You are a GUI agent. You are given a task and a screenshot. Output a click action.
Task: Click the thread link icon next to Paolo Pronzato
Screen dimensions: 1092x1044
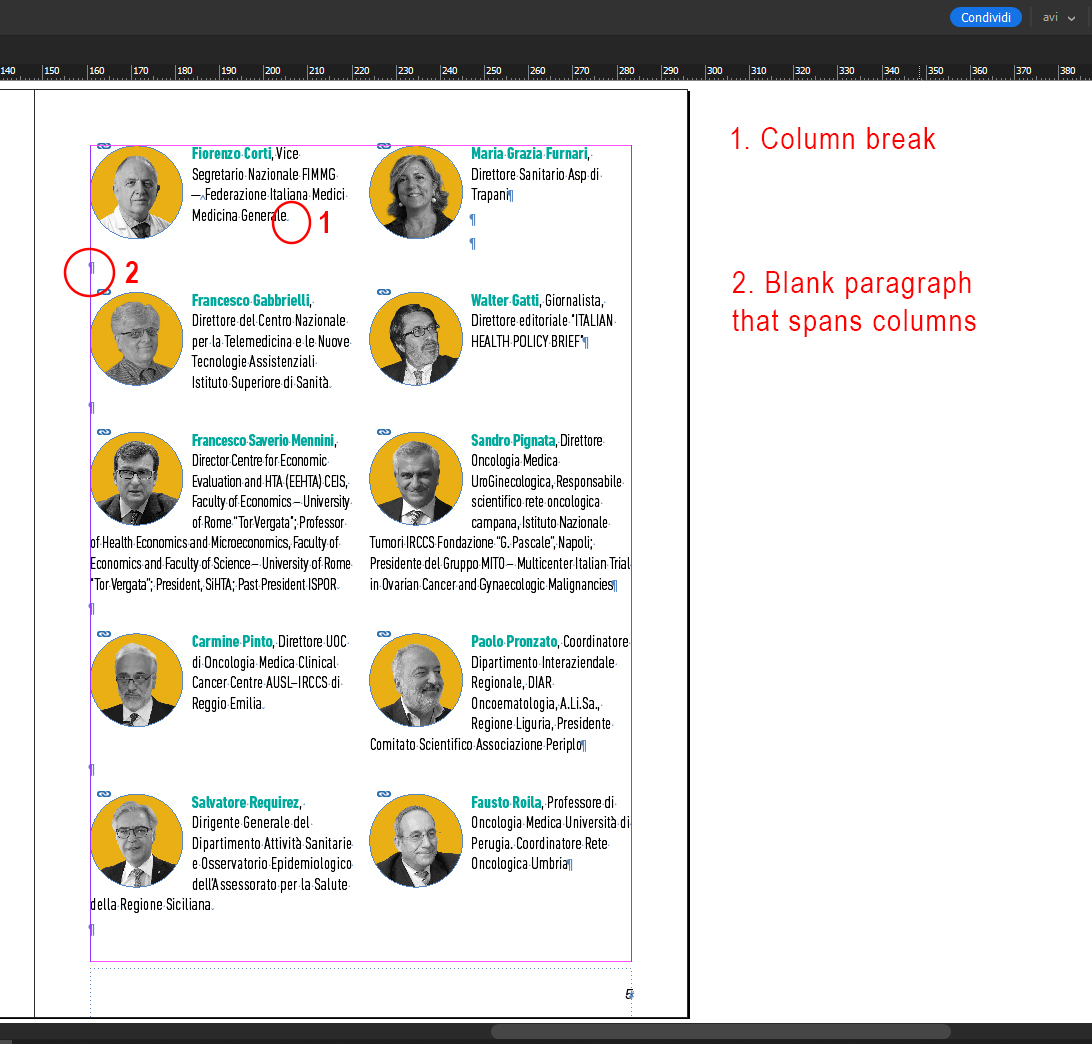click(383, 632)
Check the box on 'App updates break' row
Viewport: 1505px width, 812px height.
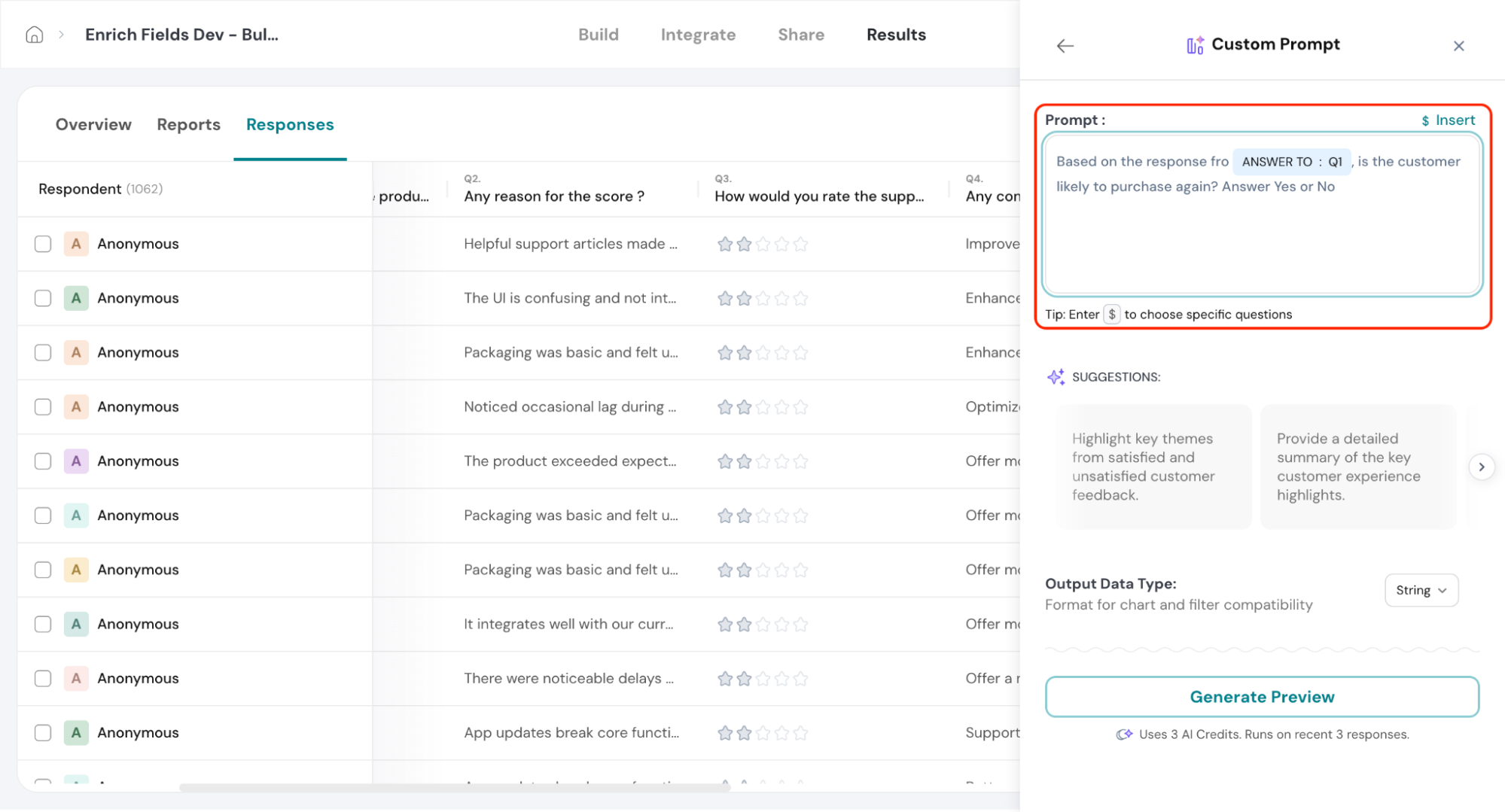coord(43,733)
========================
Problem: Send back the data above word for word, with the pictures left out.

Completed exercise:
You are a GUI agent. You are given a task and a screenshot. Output a click action.
Task: Click the thread link icon next to Paolo Pronzato
Screen dimensions: 1092x1044
click(383, 632)
Check the box on 'App updates break' row
Viewport: 1505px width, 812px height.
coord(43,733)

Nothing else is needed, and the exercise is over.